DOCUMENT SEGMENT
--- Begin ---
Funds Post Gains, But Recovery Is Still Far Off

Nearly all categories of mutual funds posted strong performance gains in October, but analysts said the numbers don't necessarily mean that the fund industry will grow significantly before year-end.

Equity funds gained 5.76% in October, according to a report issued last week by New York-based Lipper. Sector equity funds rose nearly 8%. And science and technology funds gained 16.6% after six consecutive months of losses.

Equities rallied in October despite a still-hazy economic outlook for 2003, Lipper's report said. Consumer confidence is at a nine-year low, and the GDP has not grown as quickly as some expected. Still, analysts say that investors were heartened by third-quarter earnings.

"It was a good month for stocks in general," said Bill Harding, an analyst at Chicago fund-tracker Morningstar. "Some of the most beaten-down names that have taken the brunt of the bear market rebounded the most."
--- End ---
EXERCISE PROMPT
From the article on mutual fund performance, list every fund category given an October gain, along with the figure stated for it. The records that follow have no connection to the article on mutual fund performance.

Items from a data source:
--- Begin ---
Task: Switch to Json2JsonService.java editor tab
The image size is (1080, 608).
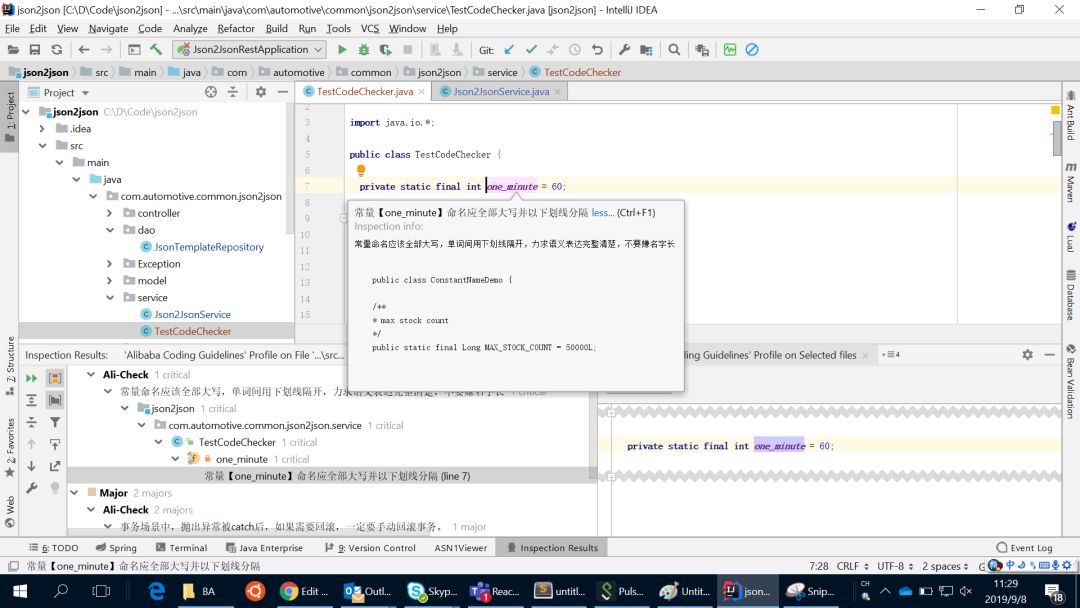Action: click(x=501, y=91)
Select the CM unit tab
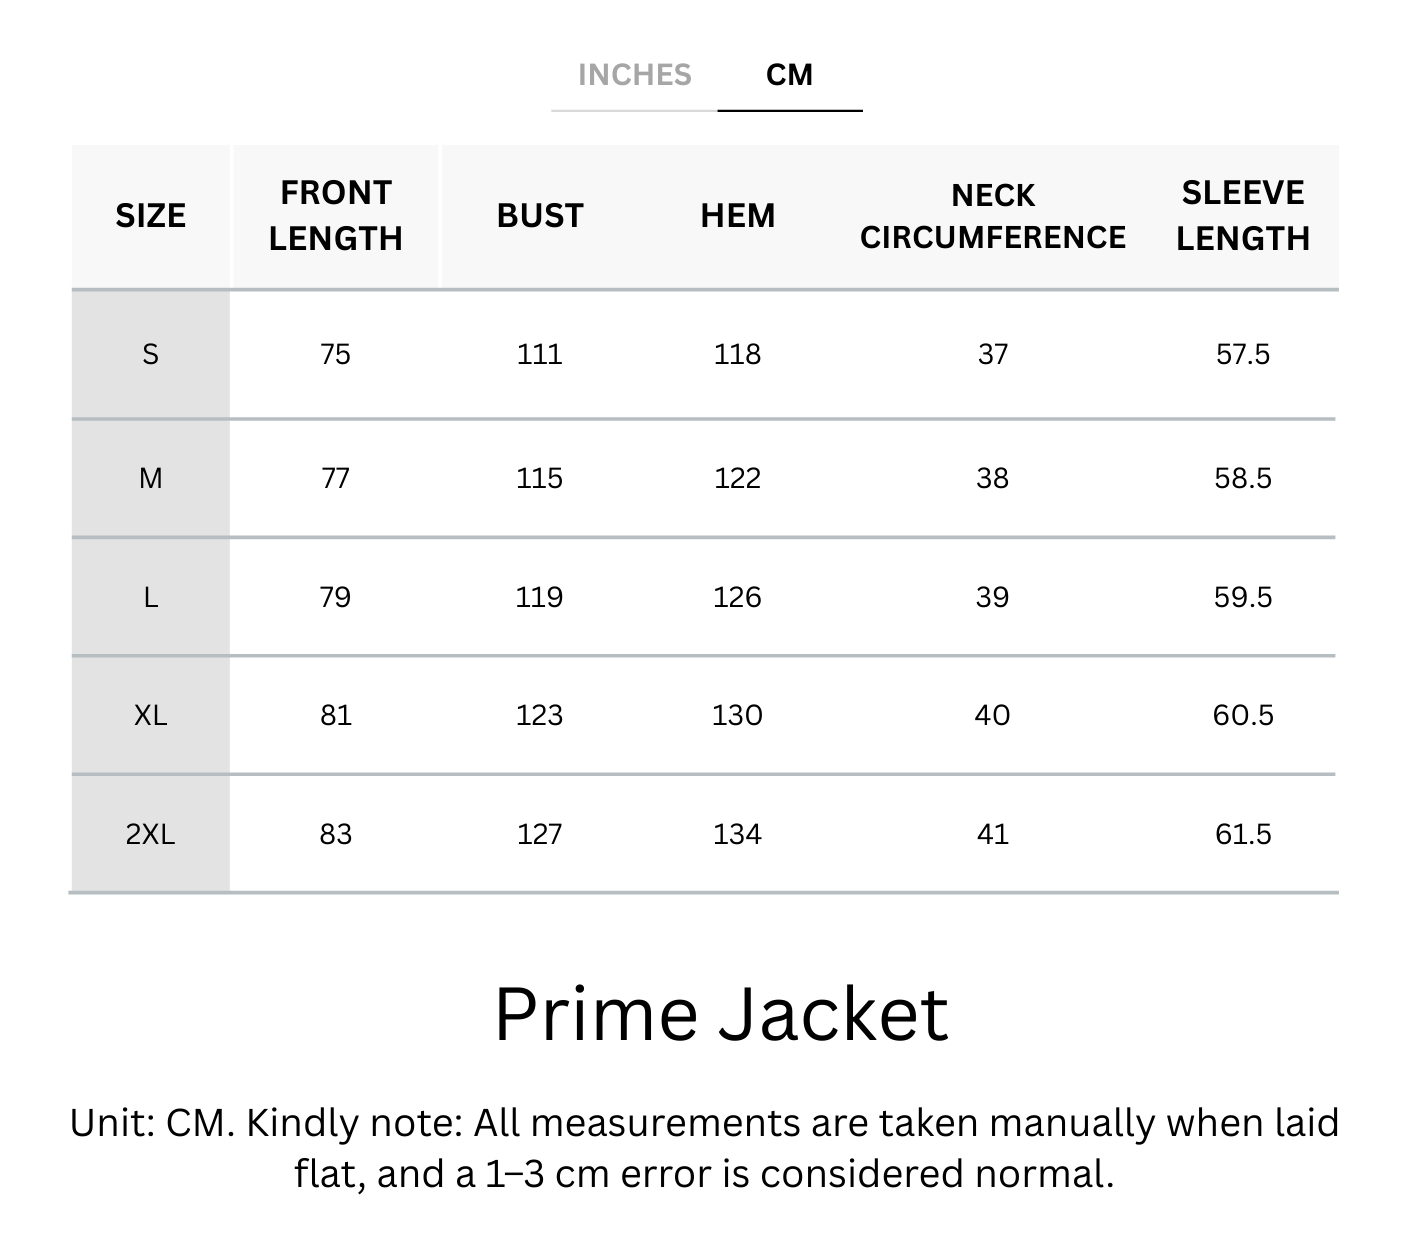The image size is (1414, 1254). point(789,75)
--- End ---
RESPONSE
- Equity funds: 5.76%
- Sector equity funds: nearly 8%
- Science and technology funds: 16.6%